Maybe you’re buying energy drinks at the gas station or snagging a chicken Caesar wrap from the self-checkout kiosk at your nearest airport. You swipe your card and the glowing point-of-sale screen prompts you to select 20%, 25%, or maybe even 30% gratuity on your purchase. It’s probably not the kind of transaction you’re expecting to add a tip on—but you very well might be asked to.
These days American customers are being encouraged to tip in settings where, just a couple of years ago, doing so was unprecedented. According to recent survey data, the increasing pressure to leave a gratuity (and more of it) during a wider array of sales is actually leading people to pay service workers less, not more.
Data from a Bankrate survey of 2,437 Americans published June 8 shows the number of people who say they always tip servers dropped from 77% in 2019 to 65% this year.
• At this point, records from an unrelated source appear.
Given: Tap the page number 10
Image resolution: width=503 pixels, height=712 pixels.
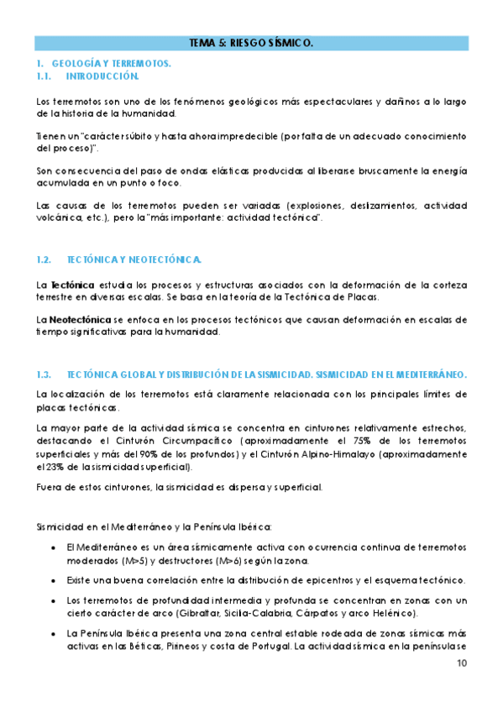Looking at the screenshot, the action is coord(462,663).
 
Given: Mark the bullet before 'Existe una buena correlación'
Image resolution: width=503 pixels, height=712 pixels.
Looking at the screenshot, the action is coord(55,581).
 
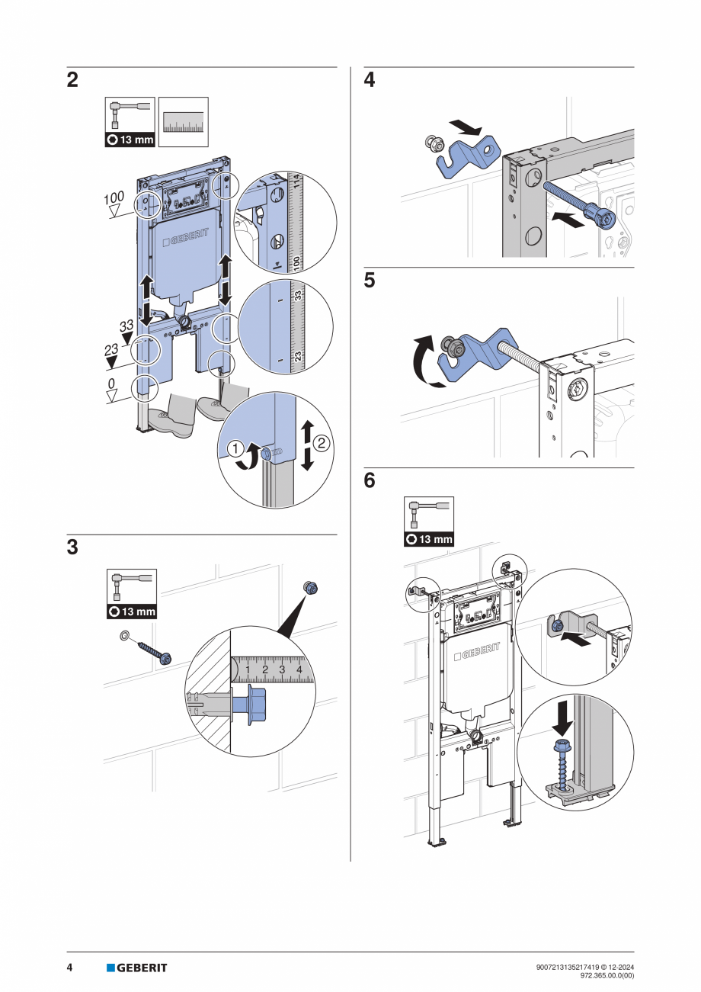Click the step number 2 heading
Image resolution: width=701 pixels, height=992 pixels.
[72, 80]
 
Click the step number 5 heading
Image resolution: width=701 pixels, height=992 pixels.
[370, 281]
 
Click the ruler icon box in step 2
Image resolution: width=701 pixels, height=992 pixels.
[183, 122]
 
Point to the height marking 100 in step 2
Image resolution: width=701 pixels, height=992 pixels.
[114, 198]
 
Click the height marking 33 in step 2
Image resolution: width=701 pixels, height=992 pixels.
[126, 326]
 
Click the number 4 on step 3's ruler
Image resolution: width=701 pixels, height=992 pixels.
[299, 669]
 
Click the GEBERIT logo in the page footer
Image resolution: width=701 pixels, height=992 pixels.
[136, 968]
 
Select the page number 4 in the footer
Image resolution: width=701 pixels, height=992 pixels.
[69, 968]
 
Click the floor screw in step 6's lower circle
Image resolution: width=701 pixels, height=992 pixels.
[565, 765]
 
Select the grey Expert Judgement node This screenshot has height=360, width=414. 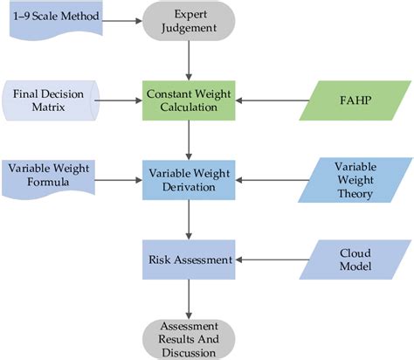pyautogui.click(x=190, y=22)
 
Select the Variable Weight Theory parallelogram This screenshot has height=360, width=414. pyautogui.click(x=354, y=180)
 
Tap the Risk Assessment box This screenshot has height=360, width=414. pyautogui.click(x=190, y=259)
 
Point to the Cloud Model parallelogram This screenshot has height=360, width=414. pyautogui.click(x=354, y=259)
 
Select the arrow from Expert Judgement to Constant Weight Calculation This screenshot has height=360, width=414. pyautogui.click(x=190, y=60)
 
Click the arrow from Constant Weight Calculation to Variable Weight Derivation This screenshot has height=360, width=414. pyautogui.click(x=190, y=140)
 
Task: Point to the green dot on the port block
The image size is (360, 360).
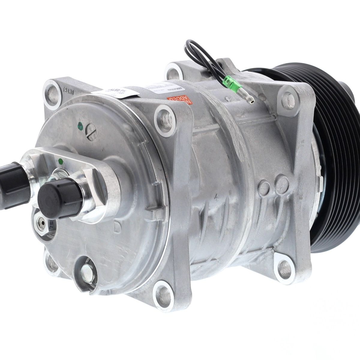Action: pyautogui.click(x=61, y=161)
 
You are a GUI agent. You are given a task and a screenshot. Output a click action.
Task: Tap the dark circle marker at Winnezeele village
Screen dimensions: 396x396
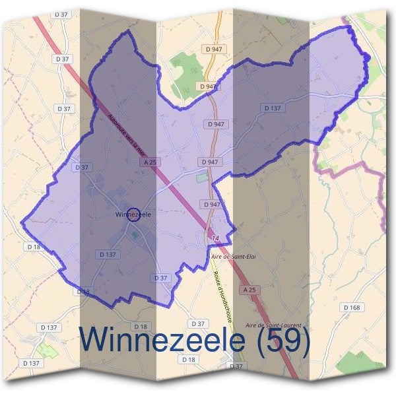pyautogui.click(x=133, y=214)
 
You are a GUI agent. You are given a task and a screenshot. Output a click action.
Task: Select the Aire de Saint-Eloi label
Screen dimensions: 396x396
pyautogui.click(x=232, y=256)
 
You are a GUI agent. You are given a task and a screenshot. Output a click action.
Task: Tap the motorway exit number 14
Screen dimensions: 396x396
pyautogui.click(x=214, y=238)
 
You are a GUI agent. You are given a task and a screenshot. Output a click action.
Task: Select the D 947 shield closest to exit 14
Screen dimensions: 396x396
pyautogui.click(x=212, y=205)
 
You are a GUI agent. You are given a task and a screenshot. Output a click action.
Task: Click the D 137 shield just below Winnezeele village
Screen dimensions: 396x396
pyautogui.click(x=107, y=254)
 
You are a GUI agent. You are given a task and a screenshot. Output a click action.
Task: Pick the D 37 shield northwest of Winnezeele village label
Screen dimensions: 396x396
pyautogui.click(x=82, y=168)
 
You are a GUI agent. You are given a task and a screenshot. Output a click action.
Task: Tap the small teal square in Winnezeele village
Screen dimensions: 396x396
pyautogui.click(x=135, y=236)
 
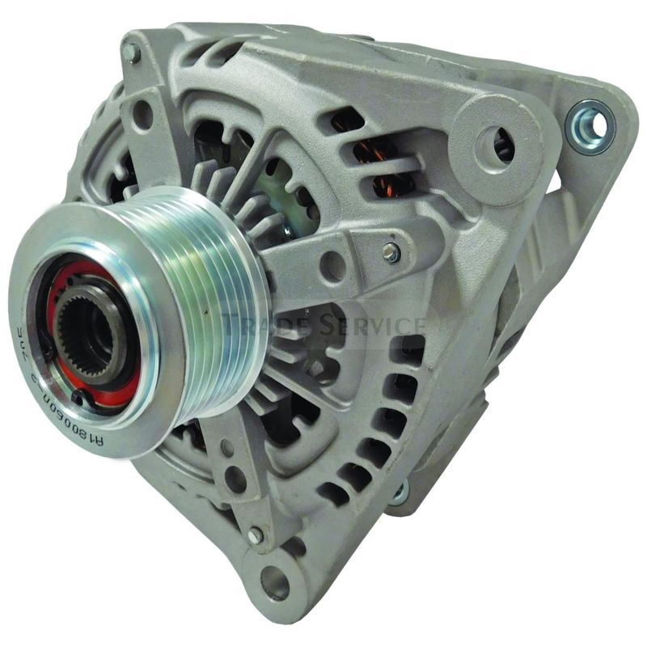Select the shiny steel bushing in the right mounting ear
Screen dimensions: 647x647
(588, 124)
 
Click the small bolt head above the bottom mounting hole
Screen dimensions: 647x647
(256, 535)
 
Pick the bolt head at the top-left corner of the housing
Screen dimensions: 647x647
(131, 53)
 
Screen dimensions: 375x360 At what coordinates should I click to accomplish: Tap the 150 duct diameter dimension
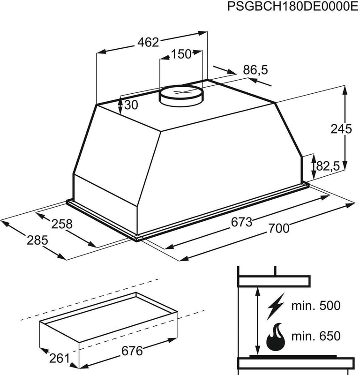(181, 54)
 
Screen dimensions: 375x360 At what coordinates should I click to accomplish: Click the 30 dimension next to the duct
(132, 105)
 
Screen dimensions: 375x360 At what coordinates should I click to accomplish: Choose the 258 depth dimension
(62, 224)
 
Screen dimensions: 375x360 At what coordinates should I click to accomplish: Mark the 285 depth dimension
(38, 240)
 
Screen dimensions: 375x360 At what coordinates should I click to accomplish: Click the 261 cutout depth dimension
(60, 359)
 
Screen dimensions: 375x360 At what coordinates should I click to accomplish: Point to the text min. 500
(316, 307)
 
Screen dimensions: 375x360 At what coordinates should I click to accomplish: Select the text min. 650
(316, 336)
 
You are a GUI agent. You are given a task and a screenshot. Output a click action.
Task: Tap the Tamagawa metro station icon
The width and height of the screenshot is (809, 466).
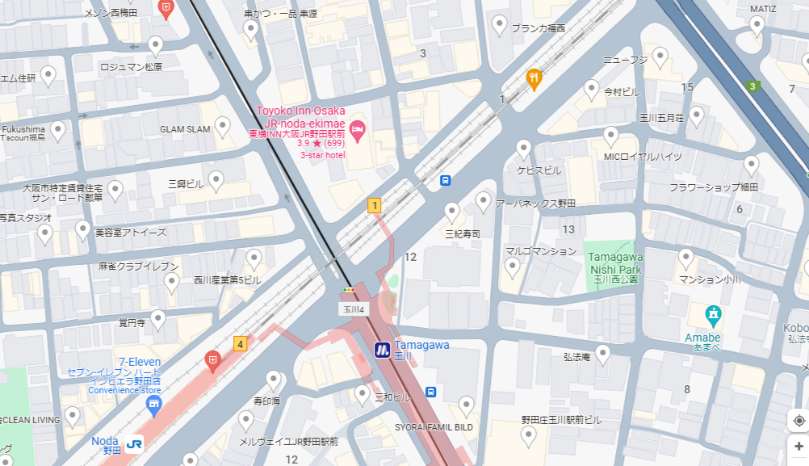tap(383, 350)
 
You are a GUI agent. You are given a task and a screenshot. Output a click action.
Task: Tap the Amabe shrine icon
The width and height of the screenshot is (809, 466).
tap(712, 313)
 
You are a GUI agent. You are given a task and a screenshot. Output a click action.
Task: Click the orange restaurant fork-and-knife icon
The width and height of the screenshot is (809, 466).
tap(533, 78)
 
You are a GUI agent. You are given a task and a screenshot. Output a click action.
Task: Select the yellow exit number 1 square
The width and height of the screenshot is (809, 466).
tap(374, 205)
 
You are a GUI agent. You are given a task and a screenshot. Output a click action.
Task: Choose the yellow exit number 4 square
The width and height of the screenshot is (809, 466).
tap(240, 344)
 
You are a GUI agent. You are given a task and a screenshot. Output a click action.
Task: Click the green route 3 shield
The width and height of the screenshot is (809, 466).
tap(753, 86)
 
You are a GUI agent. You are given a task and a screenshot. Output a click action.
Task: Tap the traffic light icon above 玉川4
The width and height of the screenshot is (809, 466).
tap(349, 289)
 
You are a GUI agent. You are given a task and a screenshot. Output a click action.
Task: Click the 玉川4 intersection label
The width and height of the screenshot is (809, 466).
tap(352, 309)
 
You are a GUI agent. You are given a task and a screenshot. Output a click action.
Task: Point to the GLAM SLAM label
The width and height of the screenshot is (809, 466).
tap(185, 129)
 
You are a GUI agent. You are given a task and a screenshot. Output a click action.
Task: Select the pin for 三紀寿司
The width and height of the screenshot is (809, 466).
tap(452, 212)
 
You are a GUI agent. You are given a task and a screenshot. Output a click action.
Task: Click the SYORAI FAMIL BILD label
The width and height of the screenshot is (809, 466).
tap(434, 426)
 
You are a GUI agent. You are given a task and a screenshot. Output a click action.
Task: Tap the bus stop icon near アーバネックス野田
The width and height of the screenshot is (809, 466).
tap(446, 180)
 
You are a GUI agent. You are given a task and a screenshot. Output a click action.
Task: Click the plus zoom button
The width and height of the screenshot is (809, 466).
tap(799, 447)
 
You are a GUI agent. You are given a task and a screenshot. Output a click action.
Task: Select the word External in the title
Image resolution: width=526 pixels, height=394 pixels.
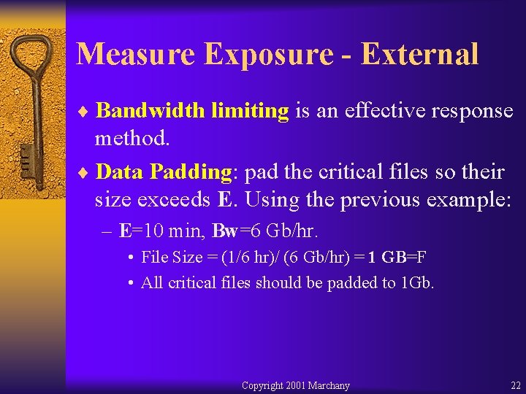(419, 54)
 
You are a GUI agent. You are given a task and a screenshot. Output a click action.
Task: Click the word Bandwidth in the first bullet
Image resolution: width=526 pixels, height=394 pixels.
(150, 111)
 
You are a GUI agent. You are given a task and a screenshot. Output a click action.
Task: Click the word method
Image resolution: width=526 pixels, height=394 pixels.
(132, 139)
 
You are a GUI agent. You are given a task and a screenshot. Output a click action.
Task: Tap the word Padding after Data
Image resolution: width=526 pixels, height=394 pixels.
(191, 172)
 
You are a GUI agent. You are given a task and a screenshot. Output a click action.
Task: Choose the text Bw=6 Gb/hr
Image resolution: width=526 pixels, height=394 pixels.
(265, 232)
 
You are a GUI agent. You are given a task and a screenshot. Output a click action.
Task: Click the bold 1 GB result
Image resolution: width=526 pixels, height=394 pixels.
(387, 257)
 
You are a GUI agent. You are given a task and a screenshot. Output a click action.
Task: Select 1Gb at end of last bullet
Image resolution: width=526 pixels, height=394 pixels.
(418, 283)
Of participants, 66% said they have a negative view of tipping, 32% thought pre-entered tip screens were annoying, and 30% of respondents felt that tipping culture “has gotten out of control.”
Since tipping took hold during Reconstruction in the post-Civil War years, it’s never been particularly popular. In the 1800s the practice was considered un-American, and Democratic politician William Scott claimed it would one day be “uprooted.” Obviously, that didn’t pan out. While tipping stuck around, this latest data shows sentiment around the practice seems to have hit an all-time low.
We’ve had some version of this conversation again and again (and again) over the years. In 2014 Vox published a story claiming that tipping perpetuates racism, classism, and poverty. About a year later Danny Meyer eliminated tipping at his restaurants (before reinstating tips during the pandemic). In 2017 Vice called tipping culture in North America “increasingly oppressive.” In 2019 The New York Times argued it was “immoral.” The problem is that despite all this discourse about replacing a broken system, tips are still the only way many food service workers make a living wage.
During the pandemic the vibe around gratuity finally shifted. The practice spread to every corner of the food industry as people happily showed their support for frontline workers. Of course, as restaurant employees who’ve long been paid as little as $2.13 an hour know, reliance on tips is nothing new. Still, the pandemic made customers more acutely aware of (and empathetic to) these realities, especially as staff shortages and Covid outbreaks rendered food service jobs more difficult and potentially dangerous. Throughout 2020 tips—and the requisite point-of-sale technology designed to capture them—boomed. It seemed like, maybe, negative attitudes towards tipping had mellowed.
Then, around last spring, business returned to some version of normal and so-called “tipping fatigue” set in. Some customers expressed the feeling that they were being asked to tip too much, too often. Others argued that when people don’t tip the recommended amount, they’re simply not paying the full cost of a meal. “Framing tipping as a burden or an extra demand on customers makes fatigue an inevitable reaction,” Adam Reiner wrote for Bon Appétit. “Instead, we should think of tipping as the price of service, and the decision not to leave one—or to leave less than standard—means underpaying for that service."
Now people are clearly confused and frustrated—again—by the question of how much, and when, to tip. As restaurants and cafes replace cash jars with touch screens suggesting higher tipping percentages, leaving a custom amount has become an awkward undertaking—especially while the person you’re tipping watches you try to do the math. It’s even more baffling to some customers now that requests are popping up during transactions where tipping hasn’t traditionally been expected, like at the lobster roll cart in Times Square.
Despite the angst around gratuity, the data suggests that customers are sympathetic to the fact that food service workers rely on tips to make a living—only, amid inflation, a lot of them don’t want to be the ones footing that bill. While the Bankrate survey found that 41% of respondents felt that food businesses should better compensate staff rather than forcing them to rely so heavily on tips, only 16% said they’d be willing to pay higher prices in the name of doing away with tipping.
“Inflation and general economic unease seem to be making Americans stingier with their tipping habits, yet we’re confronted with more invitations to tip than ever,” Bankrate senior industry analyst Ted Rossman said in a release for the study. “It’s a fascinating issue with few clear answers. There is one apparent certainty, though: Tipping doesn’t seem likely to leave American society anytime soon.”